HERITAGE . . . AFRICA (1989, Ghana, 110 min.), directed by Kwaw P. Ansah, screenplay by Kwaw P. Ansah, cinematography by Chris Tsui Hesse, edited by Roger Hagon; with Kofi Bucknor (Bosomfield), Ian Collier (Snyper), Anima Misa (Theresa Bosomfield), Peter Whitbread (Governor Sir Roger Guggiswood), Tommy Ebow Ansah (Kwame Akroma), Evans Oma Hunter (Francis Essien), Harry Owusu (Archiebold Bosomfield), Alexandra Duah (Ekua Atta Abokuma, Bosomfield's mother); in English and Fanti with English subtitles.

"You know, we cannot actually move forward if we don't look back to see what has affected us. Why are we behaving the way we are behaving today? How did we start?" --Kwaw P. Ansah

 

The Cascade Festival of African Films is pleased to welcome the acclaimed Ghanaian director, Kwaw P. Ansah, to Portland to open our Tenth Festival. For nearly thirty years, Ansah has been active as a writer, director, producer, promoter, coalition-builder, and visionary for African filmmaking.

Ansah chose to set Heritage...Africa during the last days of the colonial period, during the late 1940s or early 1950s. He clearly found in this period the source of many of the negative tendencies that he observed in Ghana in the 1980s. To understand what he is trying to do in this film, it is important to review the colonial background from which it comes.

 

* * *

When most Americans think of the terrible mistreatment that Africans have suffered at the hands of the West, they immediately think of the horrid institution that was slavery. As well they should. However, in many ways, colonialism--the system under which Western countries exerted direct economic, social, and cultural control over the people of Africa--left a much deeper and more burdensome legacy on contemporary Africans. This system came to Africa after the demise of the international slave trade in the nineteenth century; in Ghana it began in 1873, when the British wrested power from the Ashanti rulers (though it would be many years before Ashanti resistance was completely crushed) and declared the Gold Coast a crown colony. Within a few years, the major European powers had gathered together in Berlin and effectively carved up nearly all of the continent.

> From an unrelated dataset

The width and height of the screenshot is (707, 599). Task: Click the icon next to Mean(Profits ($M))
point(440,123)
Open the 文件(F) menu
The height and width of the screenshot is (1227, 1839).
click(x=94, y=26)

Although the particularities of the colonial system varied somewhat from colony to colony, its basic properties were the same. Colonialism was a system designed for the exploitation of resources for the benefit of the colonizing nation. The colony was to be a source of raw natural resources, which were exported to the West for manufacturing and finish work, then sent back to be sold to the colony at inflated rates. The cost of the colonial administration was borne in great part by the Africans themselves through taxes and forced labor.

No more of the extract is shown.